(The problem):
Copy out each line of the material below that contains the word "image". Count only matches with the same capitalization.

Start of Data listing

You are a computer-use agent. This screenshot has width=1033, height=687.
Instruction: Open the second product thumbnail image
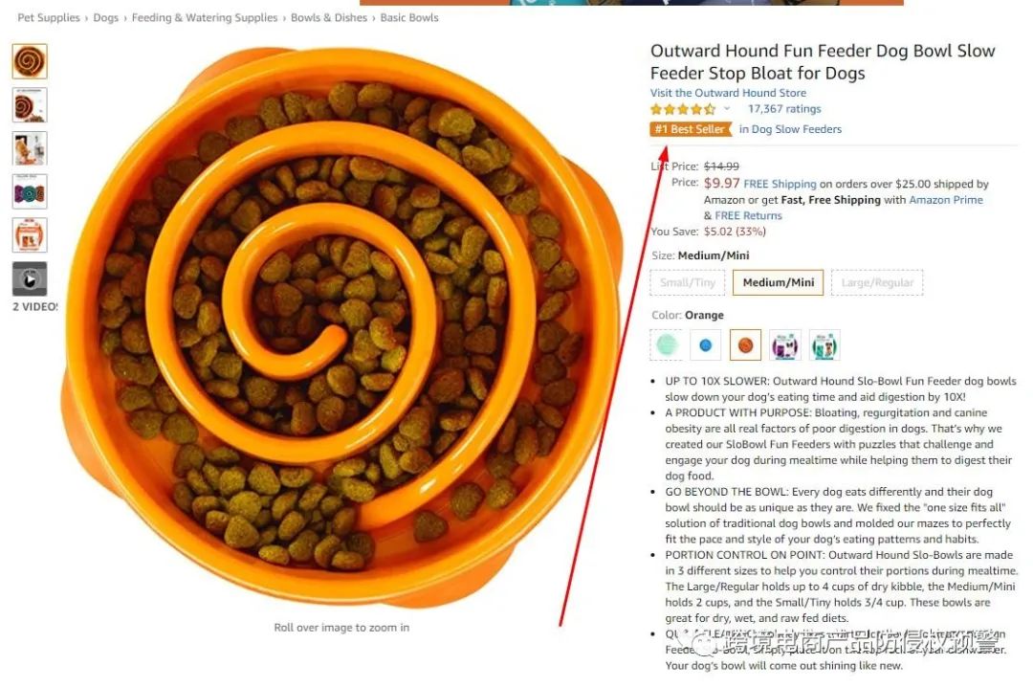pos(30,105)
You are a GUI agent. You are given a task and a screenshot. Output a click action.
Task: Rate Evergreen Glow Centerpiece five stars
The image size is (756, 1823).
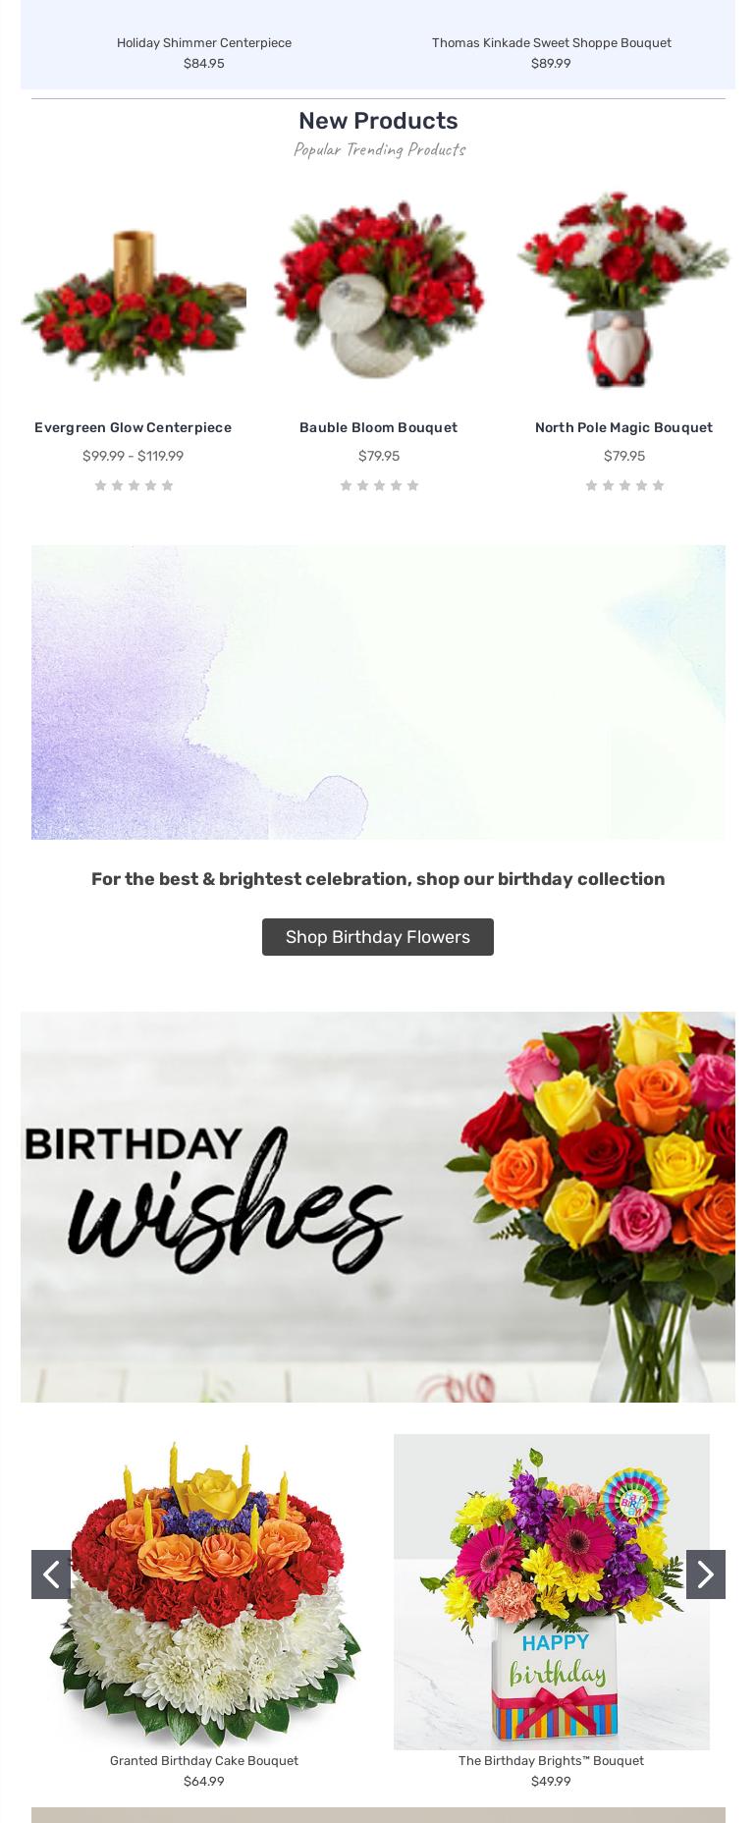pyautogui.click(x=167, y=485)
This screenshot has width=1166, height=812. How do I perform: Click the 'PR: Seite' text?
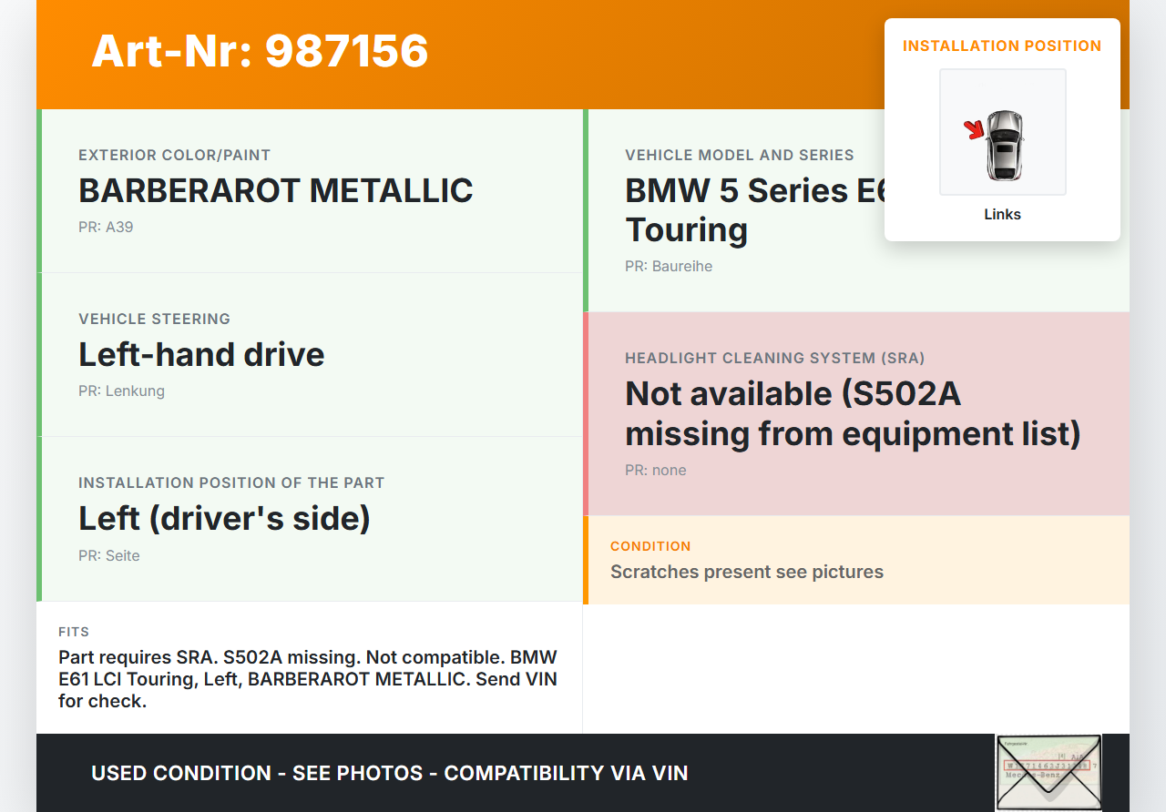[x=108, y=556]
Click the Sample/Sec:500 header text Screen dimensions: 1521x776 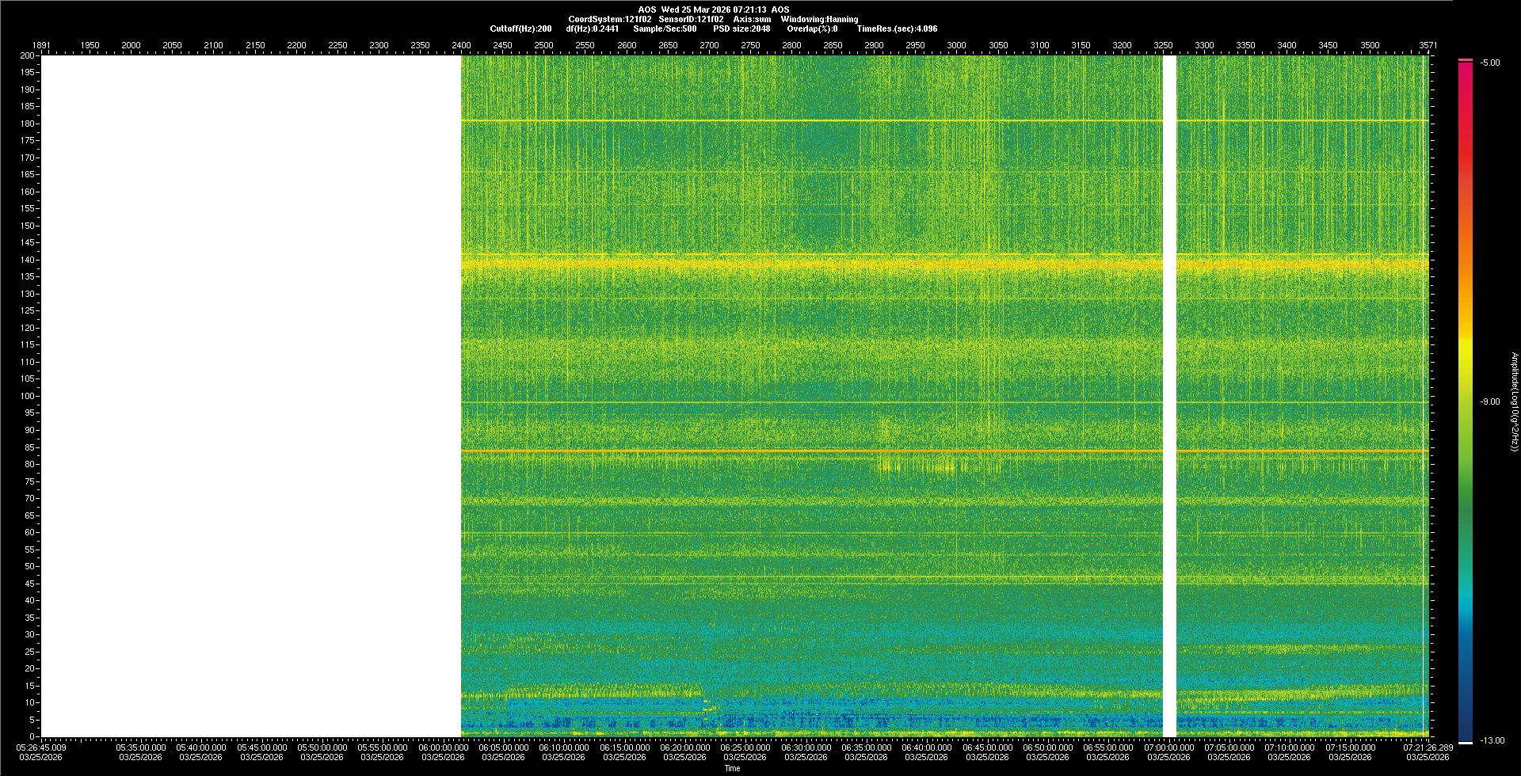tap(665, 29)
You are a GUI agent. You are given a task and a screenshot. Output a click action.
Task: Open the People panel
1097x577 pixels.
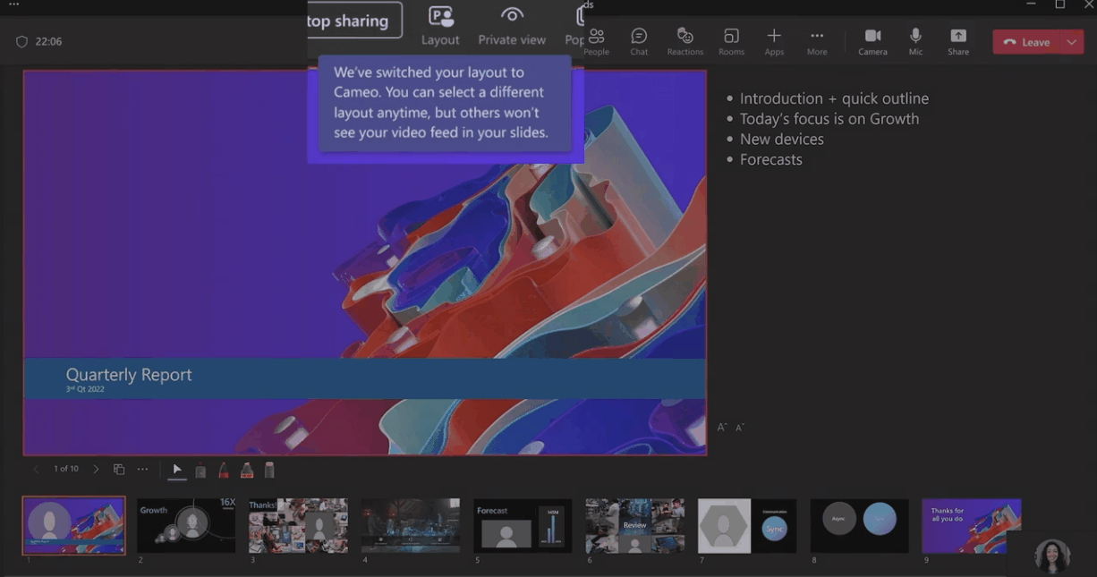point(596,41)
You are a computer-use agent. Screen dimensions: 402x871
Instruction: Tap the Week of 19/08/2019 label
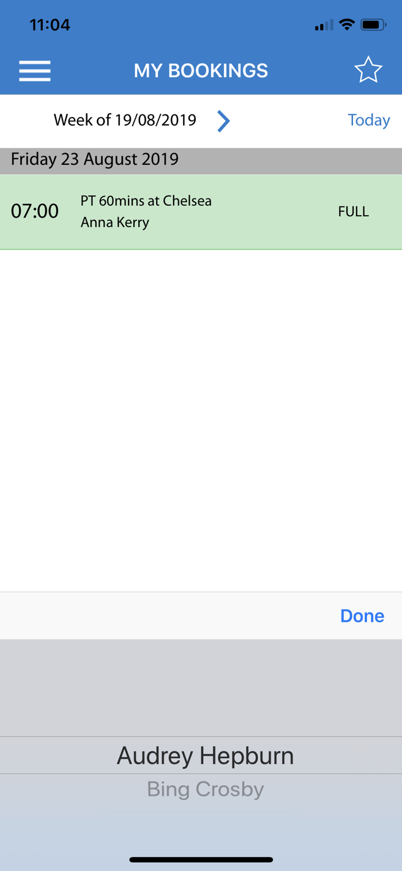pyautogui.click(x=125, y=120)
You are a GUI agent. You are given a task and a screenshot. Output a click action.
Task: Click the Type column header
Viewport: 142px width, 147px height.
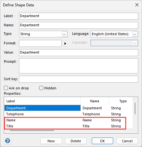coord(121,101)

End of Data listing

(Written solution):
Instruction: Open the second product thumbnail image
The image size is (756, 1823).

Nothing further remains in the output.